Not that she thought that was bad. After all the times she had waited for her father, or some other man, only to have him say he'd forgotten, or got busy talking, she would appreciate it. But she was irritated that Madison should be the one to be punctual.

Of course she didn't know he was punctual. That was just a guess. He could be hopeless when it came to keeping appointments.

But he wouldn't be. He wasn't the type.

Thirty minutes later Fern found herself pacing back and forth in front of the barn. She told herself it wasn't time for him yet, that she was too busy to worry about him, but she couldn't keep her mind on her work.
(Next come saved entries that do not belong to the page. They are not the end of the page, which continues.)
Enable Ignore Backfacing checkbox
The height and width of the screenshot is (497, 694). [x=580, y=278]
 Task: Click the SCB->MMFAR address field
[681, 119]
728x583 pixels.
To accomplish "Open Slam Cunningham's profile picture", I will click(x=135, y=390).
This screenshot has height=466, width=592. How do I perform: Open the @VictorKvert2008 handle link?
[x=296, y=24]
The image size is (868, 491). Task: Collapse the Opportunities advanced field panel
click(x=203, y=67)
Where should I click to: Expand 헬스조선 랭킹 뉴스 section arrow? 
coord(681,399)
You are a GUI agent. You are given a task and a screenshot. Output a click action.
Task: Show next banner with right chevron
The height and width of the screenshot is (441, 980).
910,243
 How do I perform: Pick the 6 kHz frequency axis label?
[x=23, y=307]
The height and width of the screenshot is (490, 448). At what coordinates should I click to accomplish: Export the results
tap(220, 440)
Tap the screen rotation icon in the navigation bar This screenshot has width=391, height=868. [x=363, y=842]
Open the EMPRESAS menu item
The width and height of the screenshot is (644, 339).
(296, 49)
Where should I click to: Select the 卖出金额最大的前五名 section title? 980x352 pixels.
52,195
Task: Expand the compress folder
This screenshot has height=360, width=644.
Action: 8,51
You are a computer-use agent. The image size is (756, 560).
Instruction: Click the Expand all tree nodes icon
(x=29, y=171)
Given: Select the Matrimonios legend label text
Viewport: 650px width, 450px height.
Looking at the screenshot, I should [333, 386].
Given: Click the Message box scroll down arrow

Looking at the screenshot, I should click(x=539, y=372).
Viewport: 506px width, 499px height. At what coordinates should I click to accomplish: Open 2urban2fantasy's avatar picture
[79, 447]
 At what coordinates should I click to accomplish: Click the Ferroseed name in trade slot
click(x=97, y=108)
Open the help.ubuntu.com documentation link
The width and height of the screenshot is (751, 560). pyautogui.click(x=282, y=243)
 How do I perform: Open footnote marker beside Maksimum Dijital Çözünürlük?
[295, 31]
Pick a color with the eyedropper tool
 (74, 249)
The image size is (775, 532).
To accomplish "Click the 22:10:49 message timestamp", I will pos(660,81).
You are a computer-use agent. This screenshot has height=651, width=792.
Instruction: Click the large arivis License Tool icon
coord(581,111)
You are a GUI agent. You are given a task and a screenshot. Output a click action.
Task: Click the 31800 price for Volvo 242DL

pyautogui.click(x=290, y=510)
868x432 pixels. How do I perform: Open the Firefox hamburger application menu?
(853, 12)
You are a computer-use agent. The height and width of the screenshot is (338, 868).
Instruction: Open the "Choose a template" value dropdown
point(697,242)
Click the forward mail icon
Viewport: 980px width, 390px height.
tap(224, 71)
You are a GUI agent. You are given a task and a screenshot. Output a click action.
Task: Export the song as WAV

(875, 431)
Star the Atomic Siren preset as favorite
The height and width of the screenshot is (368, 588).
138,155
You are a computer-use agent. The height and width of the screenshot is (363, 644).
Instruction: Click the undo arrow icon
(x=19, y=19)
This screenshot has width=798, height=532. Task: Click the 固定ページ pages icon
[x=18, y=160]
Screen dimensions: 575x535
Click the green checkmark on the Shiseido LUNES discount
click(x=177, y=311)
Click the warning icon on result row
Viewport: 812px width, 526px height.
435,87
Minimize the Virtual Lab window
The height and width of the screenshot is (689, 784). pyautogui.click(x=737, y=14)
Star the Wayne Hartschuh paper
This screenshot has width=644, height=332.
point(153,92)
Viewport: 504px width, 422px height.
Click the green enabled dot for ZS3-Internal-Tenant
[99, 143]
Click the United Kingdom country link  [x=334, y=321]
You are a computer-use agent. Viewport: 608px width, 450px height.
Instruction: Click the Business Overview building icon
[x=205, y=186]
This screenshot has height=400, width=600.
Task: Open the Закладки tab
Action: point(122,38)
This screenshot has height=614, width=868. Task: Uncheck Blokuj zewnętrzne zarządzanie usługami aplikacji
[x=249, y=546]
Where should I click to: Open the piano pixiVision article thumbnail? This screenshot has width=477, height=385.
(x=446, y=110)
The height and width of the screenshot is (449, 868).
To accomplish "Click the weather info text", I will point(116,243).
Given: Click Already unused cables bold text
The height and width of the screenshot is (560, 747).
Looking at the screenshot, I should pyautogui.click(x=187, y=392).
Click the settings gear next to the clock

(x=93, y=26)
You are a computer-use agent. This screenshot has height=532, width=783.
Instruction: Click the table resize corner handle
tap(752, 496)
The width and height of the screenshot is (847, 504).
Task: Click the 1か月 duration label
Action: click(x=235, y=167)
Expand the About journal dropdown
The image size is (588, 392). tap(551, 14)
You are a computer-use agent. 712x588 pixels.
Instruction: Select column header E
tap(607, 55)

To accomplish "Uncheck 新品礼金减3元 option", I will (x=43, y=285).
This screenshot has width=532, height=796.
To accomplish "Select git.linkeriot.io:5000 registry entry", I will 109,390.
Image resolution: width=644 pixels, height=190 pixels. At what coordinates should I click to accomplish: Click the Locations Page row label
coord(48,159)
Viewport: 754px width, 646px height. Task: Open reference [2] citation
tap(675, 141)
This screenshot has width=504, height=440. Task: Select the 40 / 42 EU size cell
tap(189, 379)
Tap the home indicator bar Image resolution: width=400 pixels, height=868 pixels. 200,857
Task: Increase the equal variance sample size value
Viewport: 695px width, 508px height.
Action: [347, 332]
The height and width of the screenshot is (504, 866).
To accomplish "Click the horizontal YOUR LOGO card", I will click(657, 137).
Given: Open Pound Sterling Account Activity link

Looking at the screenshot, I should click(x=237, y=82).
Just as she started to catalog all the terrible things she was going to do to him, she saw a rider in the distance. A short while later she recognized Madison. It couldn't be anyone else. Not even his brother could present such a lean, immaculate appearance.

The second thing that caught her eye was the horse. Madison was riding Buster, the best horse in the Twins Livery Stable. The big bay gelding was Tom Everett's favorite horse. He didn't hire him out to just anybody. He was a strong animal and not always easy to manage, but he seemed to be going easy enough for Madison.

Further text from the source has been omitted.